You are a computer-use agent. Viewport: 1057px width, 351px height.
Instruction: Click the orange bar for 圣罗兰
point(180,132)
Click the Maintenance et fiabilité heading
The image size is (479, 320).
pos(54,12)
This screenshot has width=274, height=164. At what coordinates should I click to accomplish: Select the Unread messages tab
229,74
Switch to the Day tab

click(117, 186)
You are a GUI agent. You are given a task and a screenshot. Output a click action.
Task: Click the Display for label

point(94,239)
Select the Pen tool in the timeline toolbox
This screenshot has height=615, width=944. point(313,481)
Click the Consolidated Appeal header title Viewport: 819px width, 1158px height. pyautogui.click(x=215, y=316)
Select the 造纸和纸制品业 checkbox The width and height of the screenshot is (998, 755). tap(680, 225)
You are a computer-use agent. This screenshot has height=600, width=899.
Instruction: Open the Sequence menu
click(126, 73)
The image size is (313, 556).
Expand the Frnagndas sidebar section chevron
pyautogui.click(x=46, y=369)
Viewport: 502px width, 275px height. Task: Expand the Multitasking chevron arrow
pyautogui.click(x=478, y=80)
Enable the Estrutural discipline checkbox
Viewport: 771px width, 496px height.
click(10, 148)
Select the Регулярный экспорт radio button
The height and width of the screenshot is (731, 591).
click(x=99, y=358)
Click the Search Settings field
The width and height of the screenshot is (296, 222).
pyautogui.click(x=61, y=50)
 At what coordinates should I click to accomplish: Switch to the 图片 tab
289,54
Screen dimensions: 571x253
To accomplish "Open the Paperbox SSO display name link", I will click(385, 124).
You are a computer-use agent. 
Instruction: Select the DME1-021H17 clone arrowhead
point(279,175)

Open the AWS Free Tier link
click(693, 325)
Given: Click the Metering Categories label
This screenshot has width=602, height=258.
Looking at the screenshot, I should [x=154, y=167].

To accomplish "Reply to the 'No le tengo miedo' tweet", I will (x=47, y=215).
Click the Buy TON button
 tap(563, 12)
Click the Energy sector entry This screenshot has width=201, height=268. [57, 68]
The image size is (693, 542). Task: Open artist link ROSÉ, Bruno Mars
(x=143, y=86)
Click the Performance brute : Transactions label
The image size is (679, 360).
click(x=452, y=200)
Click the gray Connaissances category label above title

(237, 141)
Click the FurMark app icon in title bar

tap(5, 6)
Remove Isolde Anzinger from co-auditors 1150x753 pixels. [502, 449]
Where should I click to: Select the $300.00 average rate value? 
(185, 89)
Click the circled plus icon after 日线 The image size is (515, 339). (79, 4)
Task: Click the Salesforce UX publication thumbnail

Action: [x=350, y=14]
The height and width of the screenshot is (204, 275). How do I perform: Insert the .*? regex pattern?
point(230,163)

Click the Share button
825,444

WHAT THE EXERCISE ASKS: Among the entries above, identify all lines with "agent" and copy them.

SOLUTION TO THE EXERCISE:
You are a computer-use agent. Viewport: 1057px width, 351px height.
You are a GUI agent. You are given a task and a screenshot. Output a click action.
You are a computer-use agent. This screenshot has height=600, width=899.
You are a computer-use agent. 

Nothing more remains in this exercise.